That’s a good way to have it. They must deal with each other. Not like today where they don’t even speak to each other. It’s poisonous up there on the Hill now.

Knott

So it really was a more civil place back then.

Gifford

Yes, and they got all the work done in five or six months. Then they went back to their states or districts, or stayed in Washington, whatever they wanted to do. There wasn’t all that showboating. Maybe there wasn’t as much television. I don’t know. I don’t know how to explain it. I’m just telling you, Teddy was good at this stuff. He was a natural, natural communicator and his colleagues loved him. He teased them, they teased him back. You know how he is. You’ve been around him enough.

Knott

Can you tell us a little bit about the differences you saw between Robert Kennedy and Ted Kennedy? You knew them both.

Gifford

I did. I worked with them both a lot. Particularly towards the end of his life—Bobby’s—I was with him a lot on the campaign. In the Senate it was, you know, Bobby was intense. He was severe on the issues and it came through. It was his nature, it was his way. Teddy was much more of a, Let’s talk it over and let’s laugh together a little bit and see what we can work out there. Bobby was, Let’s get the job done. They were different. They were terrific together because of that. They were an A and B, a plus and a minus. You need them both. 

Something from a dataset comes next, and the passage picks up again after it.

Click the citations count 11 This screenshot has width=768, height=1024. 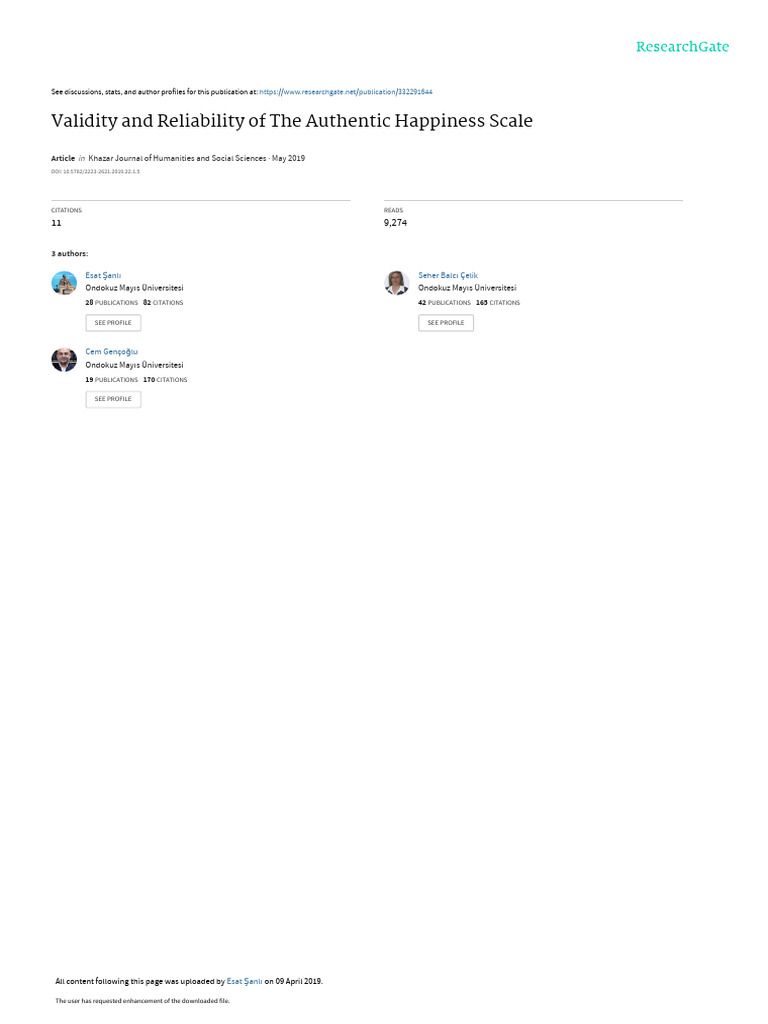click(x=57, y=223)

There were some times, for example, on the Labor and Public Welfare Committee where—there was a time when [Robert Sargent] Sarge Shriver [Jr.] was involved, he was running the OEO [Office of Economic Opportunity], the poverty program. The meeting was all about authorization for the programs. They wanted to add a new project, the neighborhood health centers. The man who dreamed it up was Joe English, another intensely committed and persuasive person. It was named Neighborhood Health Centers of the OEO, Office of Economic Opportunity. That’s what it was called then, right? The poverty program was the OEO? 

Knott

Yes.

Gifford

We were sitting in the Senate hearing room one day. It wasn’t even the hearing room; it was like the Senate committees’ meeting room. So it must have been like a committee meeting, as opposed to a public hearing, because it was just Senators and staff, both sides. The discussion was, Can we do this or not? The Southerners and the Republicans really had worked against it, and the vote breakdown was close. It was about fifty-fifty. You can imagine it’s not just Northerners and Southerners, or just Republicans and Democrats. Where on that scale do you put [Charles H.] Chuck Percy? Everybody understood that poor people in Chicago didn’t have health centers, and so the question is, what do you do about it? 

The Republicans were scared of the poverty program because they knew it had a political side to it, not overtly, but that poor people were coming together and feeling their power. It didn’t have to be Democrat or Republican power; it was going to become political power if you enabled them to come together around programs and buildings. You’re either against that, or you’re for that. There’s not much middle ground.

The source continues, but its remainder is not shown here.